Exercise requirements:
a: In the candidate generation page, what share of For You timeline candidates does the Earlybird Search Index cover?
b: Output the records from the line containing "798x526 pixels." through the line containing "Action: [x=220, y=23]" as a Markdown table with the columns Number and Record line, skipping blank lines and leaving out the pictures.

Source excerpt:
◇ ◇ ◇ ◇ ◇ ◇ ◇
Skip to main content

Candidate Generation

Candidate generation is the critical first stage of X’s recommendation pipeline, responsible for narrowing down approximately 1 billion potential tweets to a manageable set of thousands of candidates for downstream ranking. This process leverages diverse candidate sources and user behavior signals.

Overview

The candidate sourcing stage uses X user behavior as the primary input to identify potentially relevant content. Multiple specialized systems work in parallel to retrieve candidates from different perspectives.

Input

~1 Billion Tweets

Process

Multi-Source Retrieval

Output

~2-5K Candidates

Candidate Sources

Home Mixer orchestrates multiple candidate sources to retrieve diverse content:

For You Timeline Sources

Earlybird Search Index: Find and rank tweets from accounts the user follows
  • Coverage: ~50% of For You timeline candidates
  • Method: Search index traversal with light ranker scoring
  • Pipeline: ScoredTweetsInNetworkCandidatePipelineConfig
// In-network candidate retrieval
val inNetworkCandidates = earlybirdClient.search(
  userId = request.userId,
  followedUserIds = socialGraph.getFollowing(request.userId),
  maxResults = 2000,
  rankingMode = LightRanker
)
◇ ◇ ◇ ◇ ◇ ◇ ◇
Dataset entries:
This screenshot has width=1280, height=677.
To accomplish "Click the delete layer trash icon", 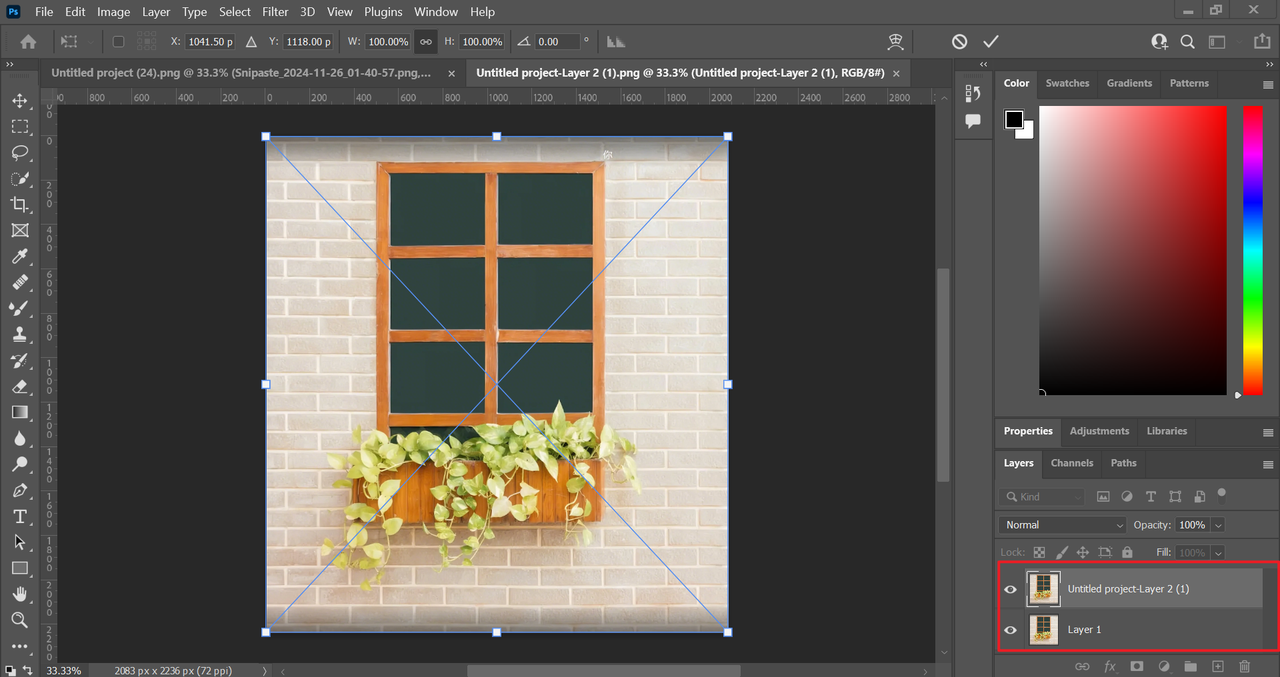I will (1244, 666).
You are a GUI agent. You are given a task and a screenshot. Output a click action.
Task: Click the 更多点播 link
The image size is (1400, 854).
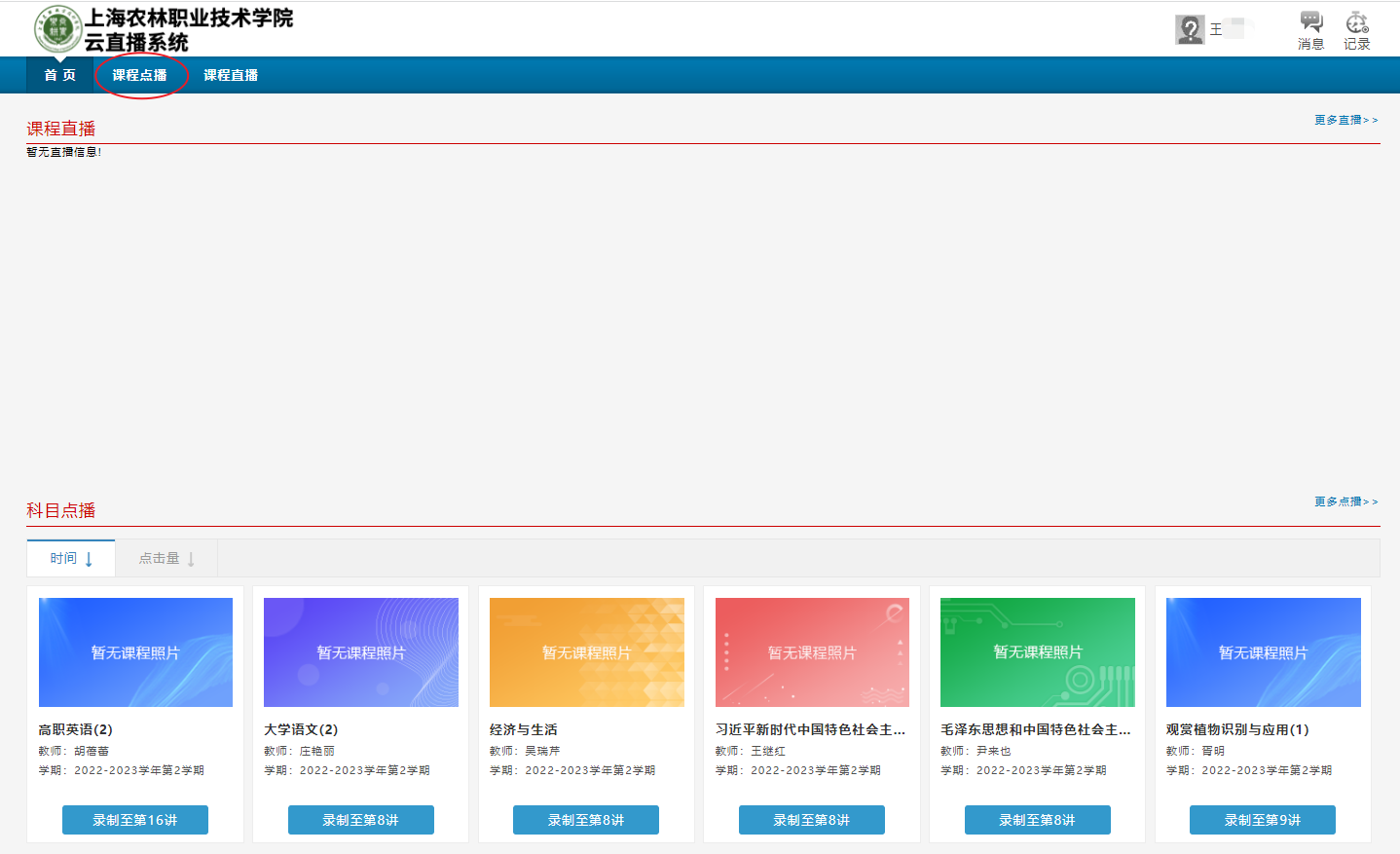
◇ ◇ ◇ ◇ ◇ ◇ ◇
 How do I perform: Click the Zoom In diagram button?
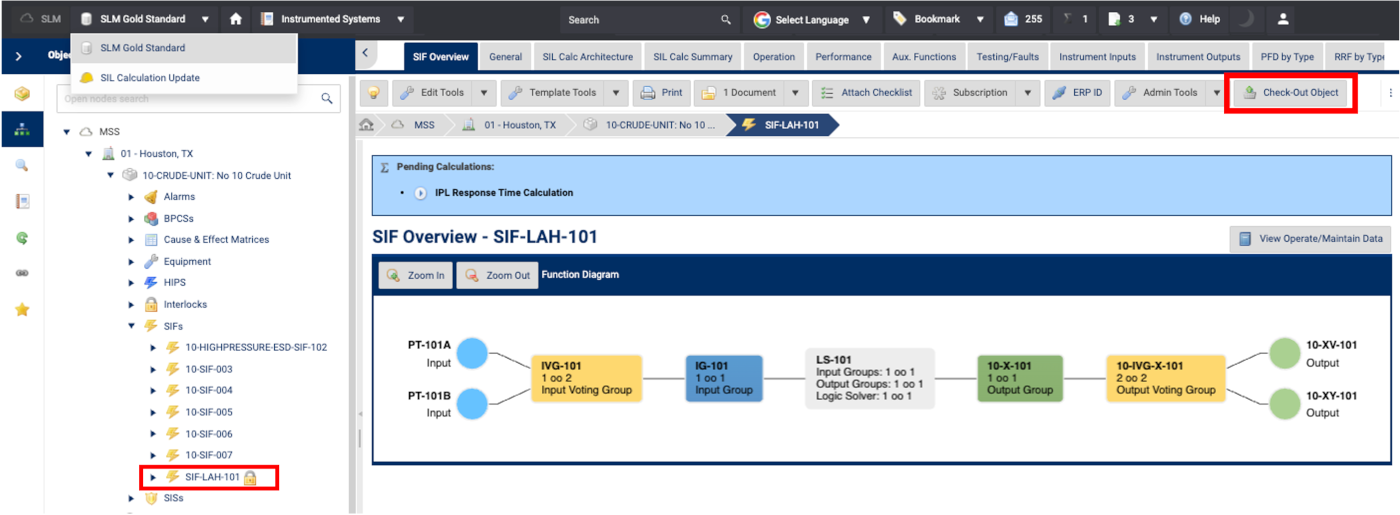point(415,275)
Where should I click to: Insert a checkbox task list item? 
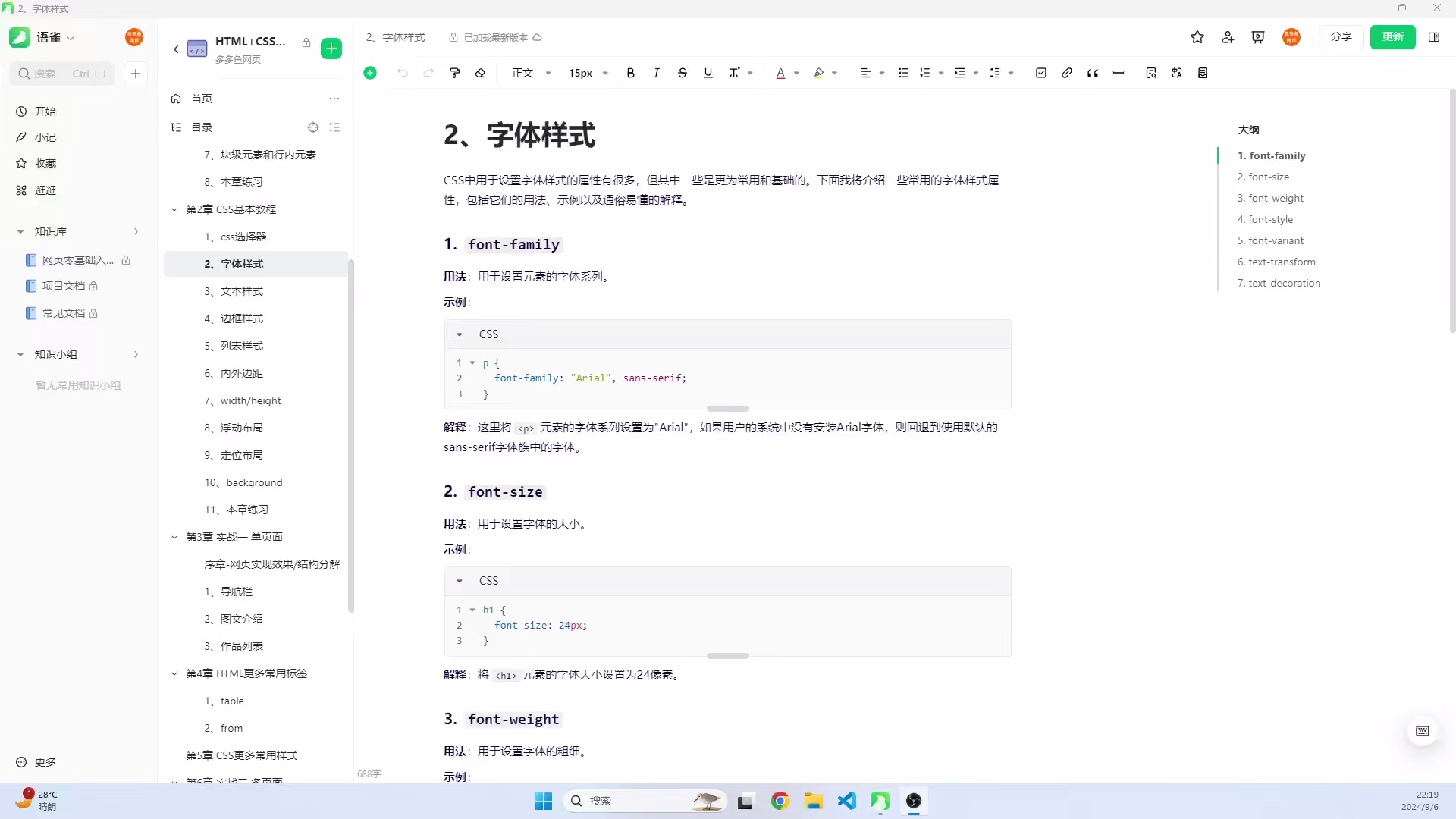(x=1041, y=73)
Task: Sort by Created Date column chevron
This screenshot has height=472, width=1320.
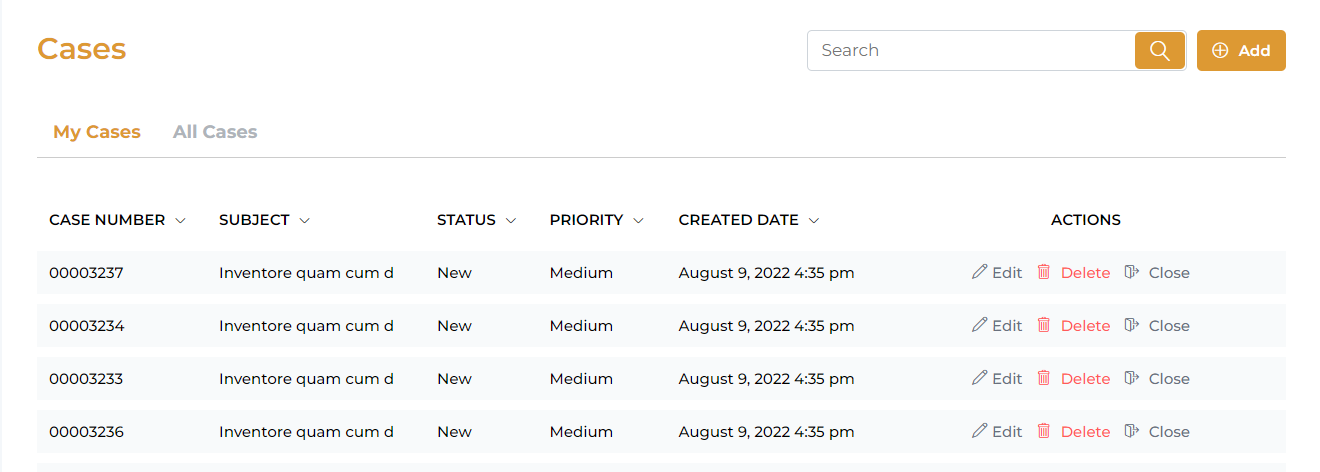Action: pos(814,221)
◇ ◇ ◇ ◇ ◇ ◇ ◇
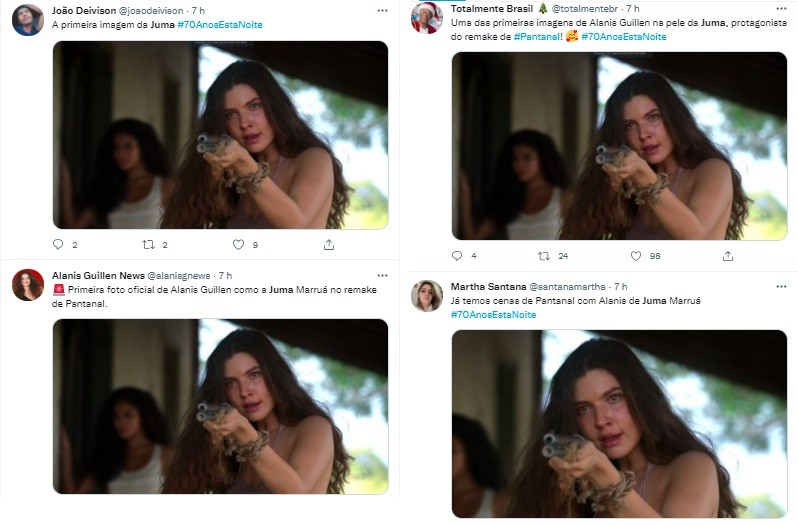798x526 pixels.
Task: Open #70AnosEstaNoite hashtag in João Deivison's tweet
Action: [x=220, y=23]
◇ ◇ ◇ ◇ ◇ ◇ ◇
Answers provided:
a: About 50%.

b:
| Number | Record line |
|---|---|
| 1 | 798x526 pixels. |
| 2 | Task: Open #70AnosEstaNoite hashtag in João Deivison's tweet |
| 3 | Action: [x=220, y=23] |